A small region in HMG I(Y) is critical for cooperation with NF-kappaB on DNA.

The high mobility group HMG I(Y) protein has been reported to promote the expression of several NF-kappaB-dependent genes by enhancing the binding of NF-kappaB to DNA. The molecular origins of cooperativity in the binding of NF-kappaB and HMG I(Y) to DNA are not well understood. Here we have examined the determinants of specificity in the binding of HMG I(Y), both alone and in cooperation with NF-kappaB, to two different DNA elements, PRDII from the interferon-beta enhancer and IgkappaB from the immunoglobulin kappa light chain enhancer. Of particular interest was the influence of a flanking AT-rich sequence on binding by HMG I(Y). Utilizing yeast one-hybrid screening assays together with alanine-scanning mutagenesis, we have identified mutations of residues in HMG I(Y) that decrease cooperative binding of NF-kappaB to PRDII and IgkappaB sites.
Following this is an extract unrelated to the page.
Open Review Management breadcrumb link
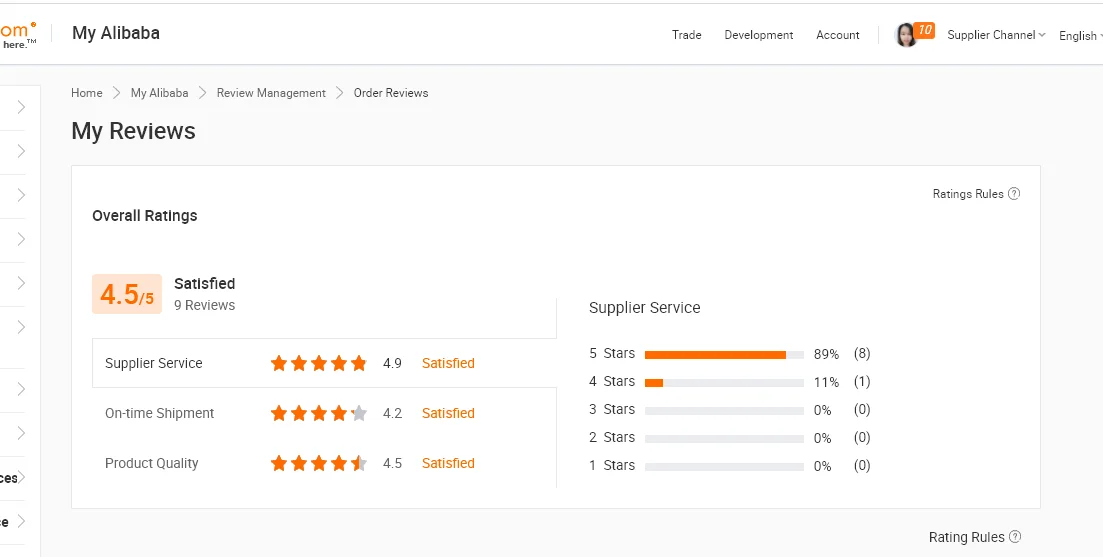The image size is (1103, 557). [x=271, y=93]
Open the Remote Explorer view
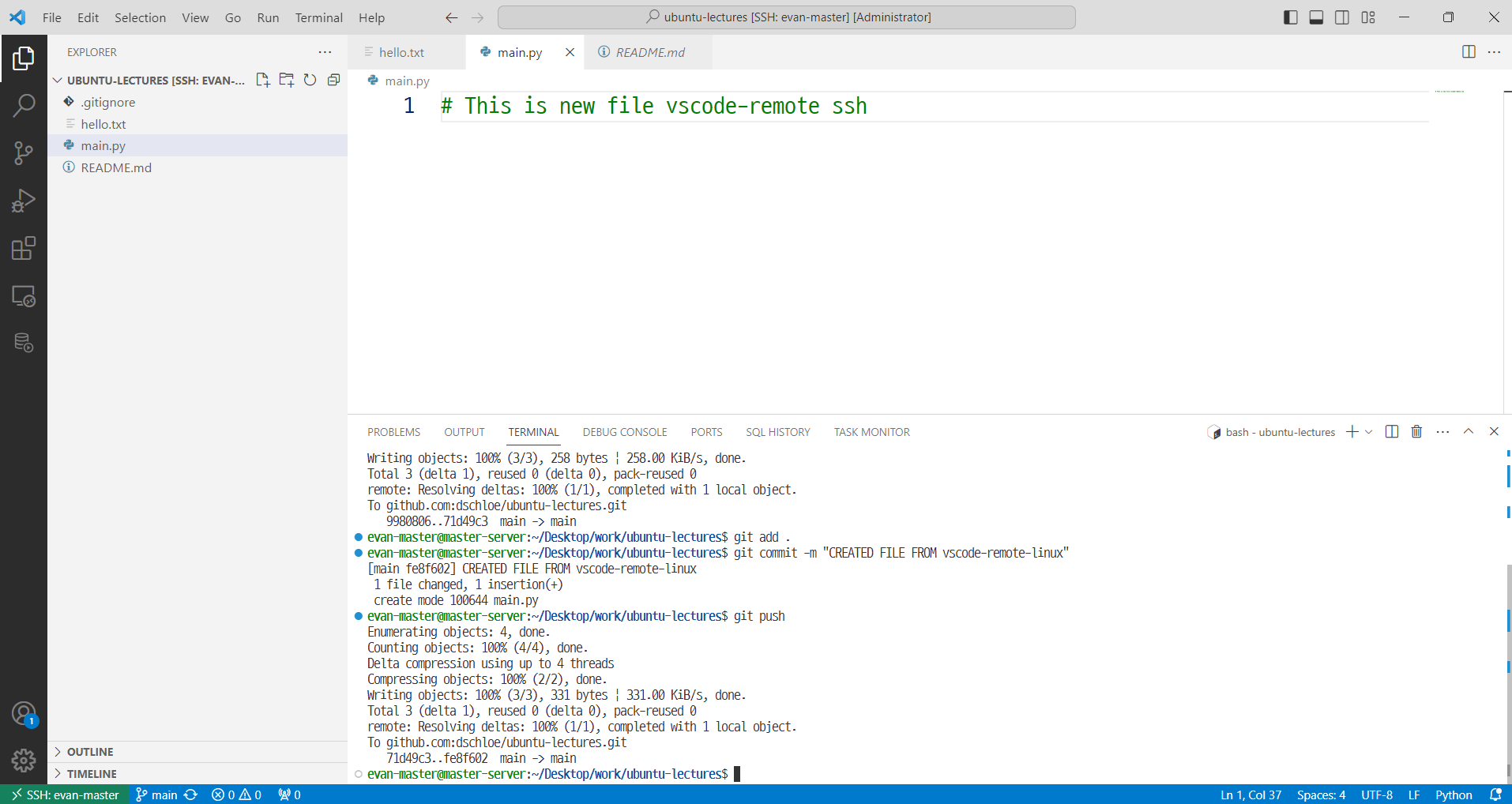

These same mutations similarly decreased the binding of HMG I(Y) alone to DNA, and paradoxically, decreased the strength of protein-protein interactions between HMG I(Y) and NF-kappaB. Of the three tandemly repeated basic regions that represent putative DNA-binding motifs in HMG I(Y), the residues within the second repeat are most important for recognition of core NF-kappaB sites, whereas the second and third repeats both appear to be involved in binding to sites that are flanked by AT-rich sequences. Overall, the second repeat of HMG I(Y) is primarily responsible for the stimulatory effect of this protein on the binding of NF-kappaB to PRDII and IgkappaB elements.